>>
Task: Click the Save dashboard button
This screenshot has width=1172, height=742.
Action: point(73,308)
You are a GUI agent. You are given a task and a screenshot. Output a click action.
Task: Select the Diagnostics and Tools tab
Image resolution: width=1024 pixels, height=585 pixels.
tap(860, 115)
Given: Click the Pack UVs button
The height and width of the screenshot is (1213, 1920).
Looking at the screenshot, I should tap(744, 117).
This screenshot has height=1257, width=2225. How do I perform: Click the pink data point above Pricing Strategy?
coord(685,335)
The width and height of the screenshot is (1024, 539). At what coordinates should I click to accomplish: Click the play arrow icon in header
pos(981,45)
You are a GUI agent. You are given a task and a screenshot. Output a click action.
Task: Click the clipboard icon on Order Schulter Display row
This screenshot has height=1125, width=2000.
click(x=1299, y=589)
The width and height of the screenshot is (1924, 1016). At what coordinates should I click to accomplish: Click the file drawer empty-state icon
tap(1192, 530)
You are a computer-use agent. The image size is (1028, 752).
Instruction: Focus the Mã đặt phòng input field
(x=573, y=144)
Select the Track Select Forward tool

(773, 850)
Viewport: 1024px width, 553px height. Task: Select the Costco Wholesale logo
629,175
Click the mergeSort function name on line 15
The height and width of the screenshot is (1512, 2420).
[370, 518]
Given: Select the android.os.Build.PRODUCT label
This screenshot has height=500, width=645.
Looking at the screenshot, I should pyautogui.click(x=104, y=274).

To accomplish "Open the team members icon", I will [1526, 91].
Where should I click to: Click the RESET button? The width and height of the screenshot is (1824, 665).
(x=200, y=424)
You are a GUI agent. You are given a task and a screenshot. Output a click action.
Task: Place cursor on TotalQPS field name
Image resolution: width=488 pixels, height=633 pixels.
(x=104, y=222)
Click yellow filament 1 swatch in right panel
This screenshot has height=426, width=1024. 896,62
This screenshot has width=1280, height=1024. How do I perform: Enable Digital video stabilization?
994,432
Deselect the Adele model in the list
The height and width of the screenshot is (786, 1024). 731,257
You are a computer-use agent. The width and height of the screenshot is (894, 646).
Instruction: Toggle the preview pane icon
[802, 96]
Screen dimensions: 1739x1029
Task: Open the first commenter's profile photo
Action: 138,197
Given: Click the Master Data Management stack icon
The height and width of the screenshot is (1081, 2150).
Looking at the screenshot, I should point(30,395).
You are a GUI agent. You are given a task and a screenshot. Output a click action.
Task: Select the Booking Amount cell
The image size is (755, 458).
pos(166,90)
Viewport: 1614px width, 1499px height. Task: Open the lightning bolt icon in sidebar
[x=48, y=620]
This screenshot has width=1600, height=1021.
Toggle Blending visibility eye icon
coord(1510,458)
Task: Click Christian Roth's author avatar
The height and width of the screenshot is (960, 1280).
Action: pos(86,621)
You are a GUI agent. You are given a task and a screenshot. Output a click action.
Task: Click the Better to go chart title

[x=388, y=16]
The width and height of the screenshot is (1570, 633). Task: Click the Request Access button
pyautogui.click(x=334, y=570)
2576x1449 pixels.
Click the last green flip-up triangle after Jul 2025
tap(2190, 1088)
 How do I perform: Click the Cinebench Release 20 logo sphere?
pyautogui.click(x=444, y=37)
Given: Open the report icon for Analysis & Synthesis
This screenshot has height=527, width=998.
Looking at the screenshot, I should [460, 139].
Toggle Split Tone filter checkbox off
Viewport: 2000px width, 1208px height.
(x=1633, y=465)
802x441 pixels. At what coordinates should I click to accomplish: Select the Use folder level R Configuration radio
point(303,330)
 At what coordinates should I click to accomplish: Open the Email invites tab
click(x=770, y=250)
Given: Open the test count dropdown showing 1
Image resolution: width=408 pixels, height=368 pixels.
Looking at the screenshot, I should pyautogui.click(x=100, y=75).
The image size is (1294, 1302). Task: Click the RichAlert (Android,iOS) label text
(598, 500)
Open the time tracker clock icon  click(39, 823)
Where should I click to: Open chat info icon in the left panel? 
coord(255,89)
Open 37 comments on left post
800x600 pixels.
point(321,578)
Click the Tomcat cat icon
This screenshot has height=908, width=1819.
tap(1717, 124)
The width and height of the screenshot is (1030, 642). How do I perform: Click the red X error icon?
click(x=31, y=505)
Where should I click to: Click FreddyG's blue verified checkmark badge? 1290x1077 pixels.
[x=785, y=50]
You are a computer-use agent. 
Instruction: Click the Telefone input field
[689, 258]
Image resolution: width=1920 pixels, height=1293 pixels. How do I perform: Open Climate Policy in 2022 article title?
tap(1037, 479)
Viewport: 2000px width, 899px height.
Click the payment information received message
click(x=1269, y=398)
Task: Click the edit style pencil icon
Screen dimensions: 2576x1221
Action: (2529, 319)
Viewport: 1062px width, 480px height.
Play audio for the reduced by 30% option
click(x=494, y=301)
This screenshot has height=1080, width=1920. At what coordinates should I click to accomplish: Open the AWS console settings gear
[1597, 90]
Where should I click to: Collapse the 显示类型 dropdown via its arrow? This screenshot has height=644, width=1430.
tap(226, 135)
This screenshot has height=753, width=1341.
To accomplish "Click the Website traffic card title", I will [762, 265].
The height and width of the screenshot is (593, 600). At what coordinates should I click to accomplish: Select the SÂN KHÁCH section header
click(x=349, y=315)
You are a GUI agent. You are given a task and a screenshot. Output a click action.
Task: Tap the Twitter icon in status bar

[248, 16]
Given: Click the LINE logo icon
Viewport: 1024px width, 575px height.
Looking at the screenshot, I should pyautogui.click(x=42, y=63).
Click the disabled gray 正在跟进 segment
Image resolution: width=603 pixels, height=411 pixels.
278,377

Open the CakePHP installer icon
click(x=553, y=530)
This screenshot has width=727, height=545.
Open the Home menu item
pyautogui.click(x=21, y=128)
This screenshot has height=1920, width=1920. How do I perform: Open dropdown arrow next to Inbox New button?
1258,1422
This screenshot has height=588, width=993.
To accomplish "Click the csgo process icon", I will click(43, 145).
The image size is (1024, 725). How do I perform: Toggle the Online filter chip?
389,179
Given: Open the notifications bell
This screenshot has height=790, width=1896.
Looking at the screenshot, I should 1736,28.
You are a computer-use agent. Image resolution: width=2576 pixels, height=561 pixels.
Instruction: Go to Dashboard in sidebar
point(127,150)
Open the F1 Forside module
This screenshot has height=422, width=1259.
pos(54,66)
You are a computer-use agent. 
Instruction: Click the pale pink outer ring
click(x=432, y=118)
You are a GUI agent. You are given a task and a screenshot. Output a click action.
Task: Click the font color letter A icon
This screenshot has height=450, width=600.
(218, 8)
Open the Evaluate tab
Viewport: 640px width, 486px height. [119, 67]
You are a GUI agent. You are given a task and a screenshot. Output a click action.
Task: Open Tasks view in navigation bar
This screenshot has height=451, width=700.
<<
- Written instruction
Please arrange the material from the line containing "will [1526, 91]." down through the line containing "(x=104, y=222)" as a two-column CSV headed instruction and response, one row per instruction with its answer. Quote each field and replace line breaks within it with spaces.

- The output
instruction,response
"To accomplish ""Open the team members icon"",","I will [1526, 91]."
"Where should I click to: Click the RESET button? The width and height of the screenshot is (1824, 665).","(x=200, y=424)"
"You are a GUI agent. You are given a task and a screenshot. Output a click action. Task: Place cursor on TotalQPS field name Image resolution: width=488 pixels, height=633 pixels.","(x=104, y=222)"